» ASSIGNED TASK: Please read the records below and return each line holding the string "second".

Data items
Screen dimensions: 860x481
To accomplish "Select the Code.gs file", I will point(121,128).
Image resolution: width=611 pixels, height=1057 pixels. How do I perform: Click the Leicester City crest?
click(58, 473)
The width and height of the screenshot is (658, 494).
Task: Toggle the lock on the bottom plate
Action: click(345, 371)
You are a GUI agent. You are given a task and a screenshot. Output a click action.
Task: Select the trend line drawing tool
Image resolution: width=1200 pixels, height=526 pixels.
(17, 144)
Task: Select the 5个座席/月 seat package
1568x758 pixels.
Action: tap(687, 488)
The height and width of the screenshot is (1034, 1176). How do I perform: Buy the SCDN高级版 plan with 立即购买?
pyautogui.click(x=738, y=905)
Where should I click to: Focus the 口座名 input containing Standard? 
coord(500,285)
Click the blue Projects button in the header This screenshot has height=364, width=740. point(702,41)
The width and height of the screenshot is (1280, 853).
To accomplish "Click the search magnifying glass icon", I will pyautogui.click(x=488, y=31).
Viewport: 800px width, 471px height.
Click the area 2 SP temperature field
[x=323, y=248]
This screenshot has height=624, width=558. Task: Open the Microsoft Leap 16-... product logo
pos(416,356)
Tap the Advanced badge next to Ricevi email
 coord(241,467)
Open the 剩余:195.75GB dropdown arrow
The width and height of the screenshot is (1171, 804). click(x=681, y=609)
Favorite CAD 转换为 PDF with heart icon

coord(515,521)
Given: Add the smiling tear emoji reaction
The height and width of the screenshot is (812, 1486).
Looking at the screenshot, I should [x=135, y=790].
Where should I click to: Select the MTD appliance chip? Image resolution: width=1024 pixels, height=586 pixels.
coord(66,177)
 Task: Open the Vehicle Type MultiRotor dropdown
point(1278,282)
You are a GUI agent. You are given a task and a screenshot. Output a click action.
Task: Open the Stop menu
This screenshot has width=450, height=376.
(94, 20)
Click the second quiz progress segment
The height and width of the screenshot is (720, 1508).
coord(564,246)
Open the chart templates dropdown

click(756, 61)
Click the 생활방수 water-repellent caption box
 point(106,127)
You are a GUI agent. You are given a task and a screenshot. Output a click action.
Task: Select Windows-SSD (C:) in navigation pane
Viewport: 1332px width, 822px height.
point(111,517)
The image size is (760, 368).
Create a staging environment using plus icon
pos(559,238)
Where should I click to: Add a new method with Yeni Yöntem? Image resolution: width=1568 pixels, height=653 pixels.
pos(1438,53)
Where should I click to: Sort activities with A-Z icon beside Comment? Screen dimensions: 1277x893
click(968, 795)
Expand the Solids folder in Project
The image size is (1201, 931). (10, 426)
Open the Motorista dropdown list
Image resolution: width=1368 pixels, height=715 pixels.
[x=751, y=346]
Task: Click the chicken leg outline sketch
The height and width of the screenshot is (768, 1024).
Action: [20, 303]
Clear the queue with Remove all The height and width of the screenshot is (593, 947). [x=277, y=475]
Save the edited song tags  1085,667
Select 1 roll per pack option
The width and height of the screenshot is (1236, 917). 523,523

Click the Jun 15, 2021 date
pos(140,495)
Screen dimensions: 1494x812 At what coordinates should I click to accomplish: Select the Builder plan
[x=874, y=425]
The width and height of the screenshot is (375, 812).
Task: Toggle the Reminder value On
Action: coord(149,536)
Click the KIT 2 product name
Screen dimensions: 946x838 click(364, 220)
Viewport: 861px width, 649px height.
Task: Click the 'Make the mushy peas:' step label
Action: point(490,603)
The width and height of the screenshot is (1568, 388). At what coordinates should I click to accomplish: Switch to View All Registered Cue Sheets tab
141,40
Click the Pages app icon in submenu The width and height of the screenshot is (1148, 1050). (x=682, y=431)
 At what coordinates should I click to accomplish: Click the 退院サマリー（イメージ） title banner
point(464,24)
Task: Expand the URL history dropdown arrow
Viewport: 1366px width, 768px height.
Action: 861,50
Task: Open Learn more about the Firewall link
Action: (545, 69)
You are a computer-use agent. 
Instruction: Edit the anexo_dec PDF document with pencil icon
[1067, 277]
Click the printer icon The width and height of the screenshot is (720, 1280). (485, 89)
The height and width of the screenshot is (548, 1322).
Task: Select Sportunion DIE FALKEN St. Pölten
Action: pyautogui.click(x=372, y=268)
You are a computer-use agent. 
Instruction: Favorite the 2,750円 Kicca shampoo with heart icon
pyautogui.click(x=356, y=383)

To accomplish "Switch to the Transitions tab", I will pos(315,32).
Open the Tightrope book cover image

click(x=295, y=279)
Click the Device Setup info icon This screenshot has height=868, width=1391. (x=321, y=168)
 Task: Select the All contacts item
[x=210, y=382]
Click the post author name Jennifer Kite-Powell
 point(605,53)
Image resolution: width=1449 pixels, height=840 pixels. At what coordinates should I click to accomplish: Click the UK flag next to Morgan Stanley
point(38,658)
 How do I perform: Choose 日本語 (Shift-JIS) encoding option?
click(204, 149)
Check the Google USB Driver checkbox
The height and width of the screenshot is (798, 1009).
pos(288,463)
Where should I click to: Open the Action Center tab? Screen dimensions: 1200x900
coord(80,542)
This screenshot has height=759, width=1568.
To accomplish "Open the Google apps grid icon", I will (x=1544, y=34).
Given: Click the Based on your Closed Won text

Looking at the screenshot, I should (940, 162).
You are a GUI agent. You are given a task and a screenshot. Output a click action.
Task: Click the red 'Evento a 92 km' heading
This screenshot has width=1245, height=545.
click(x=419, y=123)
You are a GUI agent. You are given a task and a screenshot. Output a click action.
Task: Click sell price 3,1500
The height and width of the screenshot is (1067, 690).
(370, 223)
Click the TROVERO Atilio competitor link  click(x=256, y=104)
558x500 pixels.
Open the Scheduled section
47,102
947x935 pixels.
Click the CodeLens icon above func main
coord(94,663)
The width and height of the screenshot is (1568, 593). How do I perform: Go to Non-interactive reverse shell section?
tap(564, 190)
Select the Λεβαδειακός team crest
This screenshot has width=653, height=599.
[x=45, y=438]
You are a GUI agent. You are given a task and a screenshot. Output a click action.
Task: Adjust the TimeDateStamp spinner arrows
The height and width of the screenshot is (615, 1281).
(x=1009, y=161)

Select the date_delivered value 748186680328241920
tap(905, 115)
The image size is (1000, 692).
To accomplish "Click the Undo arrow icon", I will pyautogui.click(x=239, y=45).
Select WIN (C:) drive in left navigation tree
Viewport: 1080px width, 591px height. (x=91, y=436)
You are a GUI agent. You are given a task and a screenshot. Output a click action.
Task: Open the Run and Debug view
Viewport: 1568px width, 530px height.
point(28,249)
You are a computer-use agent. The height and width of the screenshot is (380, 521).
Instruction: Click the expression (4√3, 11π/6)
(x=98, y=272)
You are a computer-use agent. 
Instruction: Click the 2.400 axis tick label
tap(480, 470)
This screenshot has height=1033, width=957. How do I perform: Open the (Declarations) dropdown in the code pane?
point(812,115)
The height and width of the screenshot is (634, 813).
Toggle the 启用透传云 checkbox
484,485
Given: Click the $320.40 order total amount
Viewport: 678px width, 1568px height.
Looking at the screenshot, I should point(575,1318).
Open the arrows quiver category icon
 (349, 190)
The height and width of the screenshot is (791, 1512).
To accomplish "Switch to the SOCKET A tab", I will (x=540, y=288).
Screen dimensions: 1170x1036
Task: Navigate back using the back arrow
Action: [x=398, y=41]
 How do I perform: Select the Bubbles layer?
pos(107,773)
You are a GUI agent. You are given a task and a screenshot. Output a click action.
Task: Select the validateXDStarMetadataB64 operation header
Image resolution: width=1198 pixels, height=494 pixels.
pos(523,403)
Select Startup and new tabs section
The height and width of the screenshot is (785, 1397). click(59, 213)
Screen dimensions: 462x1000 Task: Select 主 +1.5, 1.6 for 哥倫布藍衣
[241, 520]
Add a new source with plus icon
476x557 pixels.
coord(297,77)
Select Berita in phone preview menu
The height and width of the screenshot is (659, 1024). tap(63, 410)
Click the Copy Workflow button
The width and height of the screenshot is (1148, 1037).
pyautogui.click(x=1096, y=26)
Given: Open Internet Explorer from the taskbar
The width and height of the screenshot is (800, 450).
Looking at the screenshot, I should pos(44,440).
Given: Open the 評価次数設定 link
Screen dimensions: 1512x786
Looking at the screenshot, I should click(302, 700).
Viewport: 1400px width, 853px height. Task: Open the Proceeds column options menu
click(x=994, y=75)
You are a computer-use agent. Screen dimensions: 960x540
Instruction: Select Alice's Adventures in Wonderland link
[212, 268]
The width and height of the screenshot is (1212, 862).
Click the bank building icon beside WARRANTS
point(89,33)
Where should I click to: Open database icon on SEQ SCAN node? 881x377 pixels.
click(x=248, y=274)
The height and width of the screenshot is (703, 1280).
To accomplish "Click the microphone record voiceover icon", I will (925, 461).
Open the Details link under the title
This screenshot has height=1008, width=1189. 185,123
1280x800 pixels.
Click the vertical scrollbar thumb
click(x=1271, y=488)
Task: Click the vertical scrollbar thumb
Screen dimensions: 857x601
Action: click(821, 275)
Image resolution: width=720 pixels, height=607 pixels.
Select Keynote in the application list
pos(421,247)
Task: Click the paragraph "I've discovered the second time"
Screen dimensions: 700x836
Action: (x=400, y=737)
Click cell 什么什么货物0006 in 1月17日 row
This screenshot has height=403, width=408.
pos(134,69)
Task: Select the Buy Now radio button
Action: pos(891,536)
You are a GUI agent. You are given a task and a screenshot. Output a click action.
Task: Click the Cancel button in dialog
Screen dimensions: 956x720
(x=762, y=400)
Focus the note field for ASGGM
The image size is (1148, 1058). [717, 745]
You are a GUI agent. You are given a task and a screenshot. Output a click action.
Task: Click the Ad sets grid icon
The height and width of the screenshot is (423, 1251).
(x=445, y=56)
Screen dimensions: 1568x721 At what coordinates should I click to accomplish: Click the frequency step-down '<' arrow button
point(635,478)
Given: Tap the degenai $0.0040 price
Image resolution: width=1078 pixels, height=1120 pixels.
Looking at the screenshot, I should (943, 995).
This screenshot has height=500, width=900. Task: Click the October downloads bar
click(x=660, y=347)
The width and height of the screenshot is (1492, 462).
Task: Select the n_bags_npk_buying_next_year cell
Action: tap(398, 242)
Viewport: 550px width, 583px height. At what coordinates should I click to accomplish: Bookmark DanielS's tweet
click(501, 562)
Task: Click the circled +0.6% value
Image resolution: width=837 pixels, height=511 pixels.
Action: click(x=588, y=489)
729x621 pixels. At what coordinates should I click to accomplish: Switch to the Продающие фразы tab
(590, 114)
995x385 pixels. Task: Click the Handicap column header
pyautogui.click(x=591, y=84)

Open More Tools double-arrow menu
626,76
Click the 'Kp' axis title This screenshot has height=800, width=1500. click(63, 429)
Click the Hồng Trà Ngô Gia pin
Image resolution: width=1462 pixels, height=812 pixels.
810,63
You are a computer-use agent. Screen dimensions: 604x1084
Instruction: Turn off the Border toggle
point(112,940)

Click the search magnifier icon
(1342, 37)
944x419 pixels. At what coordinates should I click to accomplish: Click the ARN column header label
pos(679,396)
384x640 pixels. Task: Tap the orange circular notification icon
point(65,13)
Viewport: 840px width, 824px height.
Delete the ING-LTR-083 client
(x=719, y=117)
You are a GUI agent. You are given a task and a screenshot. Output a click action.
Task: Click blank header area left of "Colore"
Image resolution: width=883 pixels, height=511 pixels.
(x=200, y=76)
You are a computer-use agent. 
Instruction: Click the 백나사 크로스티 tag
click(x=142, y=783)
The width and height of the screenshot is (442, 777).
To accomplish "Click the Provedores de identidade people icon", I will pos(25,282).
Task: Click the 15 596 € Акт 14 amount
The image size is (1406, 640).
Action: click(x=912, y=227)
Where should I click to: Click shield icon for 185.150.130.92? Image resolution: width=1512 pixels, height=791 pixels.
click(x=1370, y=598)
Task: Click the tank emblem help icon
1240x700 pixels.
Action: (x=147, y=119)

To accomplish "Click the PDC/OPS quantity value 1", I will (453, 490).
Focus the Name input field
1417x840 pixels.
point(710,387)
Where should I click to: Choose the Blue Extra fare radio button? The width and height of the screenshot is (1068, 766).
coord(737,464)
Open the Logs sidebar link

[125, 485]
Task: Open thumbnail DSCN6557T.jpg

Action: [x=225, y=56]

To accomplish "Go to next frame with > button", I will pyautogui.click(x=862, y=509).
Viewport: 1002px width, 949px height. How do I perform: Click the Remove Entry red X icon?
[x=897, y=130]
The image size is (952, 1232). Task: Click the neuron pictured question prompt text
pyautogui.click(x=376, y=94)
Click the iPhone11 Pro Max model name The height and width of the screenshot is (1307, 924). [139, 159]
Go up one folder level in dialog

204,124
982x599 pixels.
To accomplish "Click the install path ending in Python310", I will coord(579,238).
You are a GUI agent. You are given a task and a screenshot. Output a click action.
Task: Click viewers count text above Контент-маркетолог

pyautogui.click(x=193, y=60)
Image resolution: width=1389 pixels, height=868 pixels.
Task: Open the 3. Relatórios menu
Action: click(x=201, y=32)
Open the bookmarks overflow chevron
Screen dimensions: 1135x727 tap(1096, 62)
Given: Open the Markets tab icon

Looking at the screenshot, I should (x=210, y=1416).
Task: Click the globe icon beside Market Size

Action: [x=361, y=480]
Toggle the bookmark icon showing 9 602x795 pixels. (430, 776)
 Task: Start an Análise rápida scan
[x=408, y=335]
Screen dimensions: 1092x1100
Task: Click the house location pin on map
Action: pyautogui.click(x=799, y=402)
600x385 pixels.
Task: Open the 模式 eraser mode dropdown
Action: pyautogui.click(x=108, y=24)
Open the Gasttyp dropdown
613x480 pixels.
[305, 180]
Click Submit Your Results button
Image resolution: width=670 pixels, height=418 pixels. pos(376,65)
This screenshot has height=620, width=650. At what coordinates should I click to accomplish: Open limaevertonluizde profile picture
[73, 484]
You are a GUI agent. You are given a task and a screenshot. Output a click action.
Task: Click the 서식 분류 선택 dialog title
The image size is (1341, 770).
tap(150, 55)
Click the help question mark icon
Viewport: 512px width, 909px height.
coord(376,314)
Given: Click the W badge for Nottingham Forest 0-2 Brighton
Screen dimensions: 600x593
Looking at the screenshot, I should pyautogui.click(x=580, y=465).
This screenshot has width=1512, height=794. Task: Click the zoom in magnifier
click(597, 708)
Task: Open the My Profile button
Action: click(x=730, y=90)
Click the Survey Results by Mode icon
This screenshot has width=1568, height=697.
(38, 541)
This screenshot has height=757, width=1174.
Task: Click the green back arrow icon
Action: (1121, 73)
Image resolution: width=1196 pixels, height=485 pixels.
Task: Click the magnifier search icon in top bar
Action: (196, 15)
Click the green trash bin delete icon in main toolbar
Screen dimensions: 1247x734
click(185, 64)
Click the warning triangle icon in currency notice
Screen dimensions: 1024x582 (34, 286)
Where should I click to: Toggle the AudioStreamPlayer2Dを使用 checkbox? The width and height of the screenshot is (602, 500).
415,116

» TASK OUTPUT:
Click the second quiz progress segment
Task: Click the paragraph "I've discovered the second time"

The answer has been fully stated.